Dairy company Fonterra is completing field trials of an Australian "pastures from space" system, which uses satellites orbiting at 700km to estimate theamount of feed available in individual paddocks.
Precise estimates would help farmers with fertiliser applications, grazing rotation and feed budgeting.
Peter Bodeker, the chief executive of dairy industry research agency Dairy Insight, said he expected the commercial service to help farmers improve pasture management.
Bodeker said it was a "travesty" the majority of farmers were unable to easily and accurately measure how much grass was growing on their farm at a given time.
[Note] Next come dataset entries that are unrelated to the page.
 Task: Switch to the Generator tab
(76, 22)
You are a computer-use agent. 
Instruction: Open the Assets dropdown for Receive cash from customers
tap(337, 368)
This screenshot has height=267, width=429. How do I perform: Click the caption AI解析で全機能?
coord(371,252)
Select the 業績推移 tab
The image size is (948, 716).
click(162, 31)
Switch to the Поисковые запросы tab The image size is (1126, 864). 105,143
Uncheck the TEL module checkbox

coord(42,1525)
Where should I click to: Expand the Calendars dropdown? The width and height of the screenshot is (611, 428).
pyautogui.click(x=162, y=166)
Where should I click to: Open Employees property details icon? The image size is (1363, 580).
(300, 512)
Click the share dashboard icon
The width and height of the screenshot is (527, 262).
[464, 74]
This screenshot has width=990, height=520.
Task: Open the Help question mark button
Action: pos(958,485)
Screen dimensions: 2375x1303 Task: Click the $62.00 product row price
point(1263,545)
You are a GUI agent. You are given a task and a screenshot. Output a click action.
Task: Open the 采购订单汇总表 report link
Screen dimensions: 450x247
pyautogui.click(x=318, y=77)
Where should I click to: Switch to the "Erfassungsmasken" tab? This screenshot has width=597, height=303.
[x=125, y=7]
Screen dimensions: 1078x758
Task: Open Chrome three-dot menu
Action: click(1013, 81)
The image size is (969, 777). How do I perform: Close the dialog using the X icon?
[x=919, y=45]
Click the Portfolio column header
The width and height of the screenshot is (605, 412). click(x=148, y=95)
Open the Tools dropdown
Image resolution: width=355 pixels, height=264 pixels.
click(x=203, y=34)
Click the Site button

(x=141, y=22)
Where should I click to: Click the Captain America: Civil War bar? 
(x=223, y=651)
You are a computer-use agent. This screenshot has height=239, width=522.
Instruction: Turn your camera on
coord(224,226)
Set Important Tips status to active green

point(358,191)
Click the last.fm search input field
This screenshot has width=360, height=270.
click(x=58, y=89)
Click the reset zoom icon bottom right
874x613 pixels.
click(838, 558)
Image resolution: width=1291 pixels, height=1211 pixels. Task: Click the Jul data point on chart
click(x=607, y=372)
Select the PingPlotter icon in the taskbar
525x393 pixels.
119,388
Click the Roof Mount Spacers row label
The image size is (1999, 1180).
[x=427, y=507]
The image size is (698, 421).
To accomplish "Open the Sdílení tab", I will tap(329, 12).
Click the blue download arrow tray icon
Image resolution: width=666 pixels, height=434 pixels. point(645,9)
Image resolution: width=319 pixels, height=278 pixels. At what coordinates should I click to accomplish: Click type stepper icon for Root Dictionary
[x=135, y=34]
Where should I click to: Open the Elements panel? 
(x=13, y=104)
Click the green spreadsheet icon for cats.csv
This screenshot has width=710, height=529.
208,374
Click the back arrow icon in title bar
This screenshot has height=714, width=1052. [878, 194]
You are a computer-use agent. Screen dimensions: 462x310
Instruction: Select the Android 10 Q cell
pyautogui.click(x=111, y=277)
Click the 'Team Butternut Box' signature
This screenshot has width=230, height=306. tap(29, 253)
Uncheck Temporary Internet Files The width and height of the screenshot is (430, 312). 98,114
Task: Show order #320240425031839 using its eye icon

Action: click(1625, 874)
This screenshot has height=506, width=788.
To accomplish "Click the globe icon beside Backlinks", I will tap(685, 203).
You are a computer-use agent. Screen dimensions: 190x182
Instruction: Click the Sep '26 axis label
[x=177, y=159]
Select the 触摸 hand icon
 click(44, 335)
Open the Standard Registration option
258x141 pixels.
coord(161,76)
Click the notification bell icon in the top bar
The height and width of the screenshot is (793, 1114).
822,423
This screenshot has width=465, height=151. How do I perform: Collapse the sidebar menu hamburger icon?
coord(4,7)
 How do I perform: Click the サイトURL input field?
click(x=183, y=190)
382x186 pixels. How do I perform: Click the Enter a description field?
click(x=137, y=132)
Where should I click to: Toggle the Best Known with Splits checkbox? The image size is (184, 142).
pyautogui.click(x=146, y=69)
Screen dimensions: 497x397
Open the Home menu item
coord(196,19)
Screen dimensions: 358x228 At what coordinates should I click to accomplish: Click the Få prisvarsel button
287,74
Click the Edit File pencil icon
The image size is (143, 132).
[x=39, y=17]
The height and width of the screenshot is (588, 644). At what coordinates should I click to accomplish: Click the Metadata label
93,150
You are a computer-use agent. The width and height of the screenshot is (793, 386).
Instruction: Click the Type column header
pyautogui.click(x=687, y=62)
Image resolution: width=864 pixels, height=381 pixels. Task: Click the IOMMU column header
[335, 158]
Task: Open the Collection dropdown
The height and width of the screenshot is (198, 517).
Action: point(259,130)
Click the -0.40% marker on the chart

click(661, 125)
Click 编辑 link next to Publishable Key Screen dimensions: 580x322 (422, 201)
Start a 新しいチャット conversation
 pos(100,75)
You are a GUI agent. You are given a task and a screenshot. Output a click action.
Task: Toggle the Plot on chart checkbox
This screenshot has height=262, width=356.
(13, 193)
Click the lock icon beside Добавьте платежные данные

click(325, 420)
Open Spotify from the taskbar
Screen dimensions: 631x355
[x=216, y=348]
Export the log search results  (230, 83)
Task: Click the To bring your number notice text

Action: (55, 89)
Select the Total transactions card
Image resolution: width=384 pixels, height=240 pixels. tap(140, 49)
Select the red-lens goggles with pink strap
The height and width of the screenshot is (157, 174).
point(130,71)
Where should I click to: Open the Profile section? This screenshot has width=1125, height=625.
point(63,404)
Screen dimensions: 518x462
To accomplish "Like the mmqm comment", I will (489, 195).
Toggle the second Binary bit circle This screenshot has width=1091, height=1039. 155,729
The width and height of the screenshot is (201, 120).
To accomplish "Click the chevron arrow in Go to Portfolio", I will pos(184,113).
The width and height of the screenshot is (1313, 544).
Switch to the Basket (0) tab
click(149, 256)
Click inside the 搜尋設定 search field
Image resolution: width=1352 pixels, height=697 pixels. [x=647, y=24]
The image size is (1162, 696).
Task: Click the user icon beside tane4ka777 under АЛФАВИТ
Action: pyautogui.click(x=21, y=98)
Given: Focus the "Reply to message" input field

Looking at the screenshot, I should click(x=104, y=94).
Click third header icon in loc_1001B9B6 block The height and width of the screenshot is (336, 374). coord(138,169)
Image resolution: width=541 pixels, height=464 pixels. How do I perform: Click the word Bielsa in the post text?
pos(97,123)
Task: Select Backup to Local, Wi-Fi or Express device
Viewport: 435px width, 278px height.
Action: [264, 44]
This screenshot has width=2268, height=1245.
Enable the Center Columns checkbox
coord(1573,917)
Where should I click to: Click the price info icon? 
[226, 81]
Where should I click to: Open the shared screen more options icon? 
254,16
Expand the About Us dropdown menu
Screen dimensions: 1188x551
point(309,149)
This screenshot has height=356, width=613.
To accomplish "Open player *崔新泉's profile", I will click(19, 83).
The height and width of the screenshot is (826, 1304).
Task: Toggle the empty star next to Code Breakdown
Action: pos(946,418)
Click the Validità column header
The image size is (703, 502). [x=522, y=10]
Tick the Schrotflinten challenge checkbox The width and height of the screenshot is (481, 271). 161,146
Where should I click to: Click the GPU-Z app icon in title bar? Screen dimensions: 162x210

The solution lay in satellite near-infrared technology developed by countries such as the United States and Russia to spy on each other, which could be used to measure the biomass in a farmer's field.
"That technology can do a pretty accurate job," he said.
The pastures-from-space work of Fonterra was aimed at 90 per cent accuracy. It would be able to specify the grass growth in a specific paddock, or even a specific square metre of a paddock.
"I see it being available to dairy farmers within 18 months as a commercial operation," he said.
He was not sure whether the satellite would pick up variations in pasture but said the resolution was likely to be good enough to highlight, say, a cannabis patch planted at the back of a farm.